* _Passage given_:

On Sun, Mar 25, 2001 at 07:43:52PM -0500, Simon St.Laurent wrote:
> At 06:57 PM 3/25/01 -0500, Michael Mealling wrote:
> >The web and the Internet are about interoperability
> >and the only way that happens is if we all agree on some basic
> >assumptions about how things work and stick to them.
> 
> I hate to sound stupid, but could you explain exactly what those 'basic 
> assumptions' are supposed to be with regard to URIs?

That URIs only have a couple of universal concepts:

1) a URI is bound to one and only one Resource (thanks to Simon for
   making this clear in the past when it wasn't). Notice I capitalize 
   Resource to distinguish it from some application specific definition
   of 'resource' (in RDF for example).

2) URIs do not define any universal concept of sameness or equality 
   other than a URI string is equal to itself.

> I have a really hard time with how the 'U' (uniform, which doesn't appear 
> to be true) 

The term Uniform means simply that the rules for a particular scheme or
for URIs in general are not location dependent. A scheme may have
some component that is location dependent (the news scheme for example)

* _Record extracts_:
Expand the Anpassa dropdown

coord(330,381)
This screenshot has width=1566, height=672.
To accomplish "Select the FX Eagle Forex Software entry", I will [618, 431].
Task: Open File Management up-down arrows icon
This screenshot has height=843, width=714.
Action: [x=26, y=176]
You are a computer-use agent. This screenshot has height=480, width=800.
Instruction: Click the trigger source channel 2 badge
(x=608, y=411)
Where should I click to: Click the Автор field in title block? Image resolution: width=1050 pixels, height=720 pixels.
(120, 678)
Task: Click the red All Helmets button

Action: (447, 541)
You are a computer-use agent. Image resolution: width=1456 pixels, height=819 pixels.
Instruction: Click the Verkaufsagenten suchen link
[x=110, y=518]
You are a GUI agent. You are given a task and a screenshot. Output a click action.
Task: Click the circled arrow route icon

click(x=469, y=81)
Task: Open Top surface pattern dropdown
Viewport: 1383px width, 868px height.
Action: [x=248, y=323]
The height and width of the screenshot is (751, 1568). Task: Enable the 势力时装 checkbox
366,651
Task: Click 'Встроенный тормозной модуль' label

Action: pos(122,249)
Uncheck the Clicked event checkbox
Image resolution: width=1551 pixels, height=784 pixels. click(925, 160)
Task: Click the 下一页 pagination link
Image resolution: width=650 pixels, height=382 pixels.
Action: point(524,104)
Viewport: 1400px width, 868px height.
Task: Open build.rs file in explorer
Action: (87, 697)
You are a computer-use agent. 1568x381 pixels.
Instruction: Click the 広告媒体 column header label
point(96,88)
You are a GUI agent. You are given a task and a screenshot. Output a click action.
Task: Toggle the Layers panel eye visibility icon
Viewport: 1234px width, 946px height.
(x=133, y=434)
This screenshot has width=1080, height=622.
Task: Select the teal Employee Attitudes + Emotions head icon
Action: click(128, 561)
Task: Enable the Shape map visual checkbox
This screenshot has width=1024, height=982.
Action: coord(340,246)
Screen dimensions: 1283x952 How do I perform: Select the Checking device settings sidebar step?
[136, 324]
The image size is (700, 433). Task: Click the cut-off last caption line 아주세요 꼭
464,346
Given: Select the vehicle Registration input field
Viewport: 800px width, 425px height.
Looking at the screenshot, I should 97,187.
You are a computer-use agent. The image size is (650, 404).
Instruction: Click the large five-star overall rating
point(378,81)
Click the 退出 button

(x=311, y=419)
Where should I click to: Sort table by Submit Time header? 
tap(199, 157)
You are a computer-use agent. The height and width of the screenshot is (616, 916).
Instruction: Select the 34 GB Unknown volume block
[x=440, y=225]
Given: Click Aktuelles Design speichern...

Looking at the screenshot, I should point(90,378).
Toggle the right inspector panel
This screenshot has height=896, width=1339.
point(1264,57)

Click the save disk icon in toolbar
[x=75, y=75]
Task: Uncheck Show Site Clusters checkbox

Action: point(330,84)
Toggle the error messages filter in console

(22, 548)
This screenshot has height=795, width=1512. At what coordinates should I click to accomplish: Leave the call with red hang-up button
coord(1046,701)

* _What is asked_:
(a) In the email about URIs, rewrite the numbered point beginning "1) a URI is bound to one and only one Resource" more briefly, keeping its main facts.
(b) According to the email about URIs, what is the only sameness or equality that URIs define?
(c) Continue the email reply about URIs from the point where it stops.

* _Outputs_:
(a) A URI is bound to exactly one Resource, a point Simon once made clear. "Resource" is capitalized to set it apart from application-specific meanings of "resource," such as the one in RDF.

(b) A URI string is equal to itself.

(c)
but the rules aren't location dependent...

> or the 'R' (resource, seemingly optional) have anything to do 
> with the 'I'.

And this is the part that was badly defined in 2396. The 'R' is
defined completely in terms of the 'I'. The Resource here is an
abstract concept in ALL cases. A particular scheme can refine these
definitions but they're still the basic assumptions you can rely on
when you find some naked URI just lying about...

> Yes, I know we've been over this, and I've read RFC2396 and related specs 
> for the past three years, but I still don't see much in the way of basic 
> assumptions.  _Please_ assume I'm stupid for the sake of the list, and give 
> us a foundation in clearer terms than the RFCs have provided.  I don't mind 
> using URLs, nor do I mind using identifiers, but I have a damn hard time 
> with really 'getting' URIs beyond the surface level.

1 & 2 above are really it. URIs are fairly simple things. The problems
come when we conflate application specific concepts of equality and
such with URIs themselves that all the problems occur...

This question is exactly what the W3C URI Interest Group will be
clarifying soon. I hope to have the thing done by the end of May...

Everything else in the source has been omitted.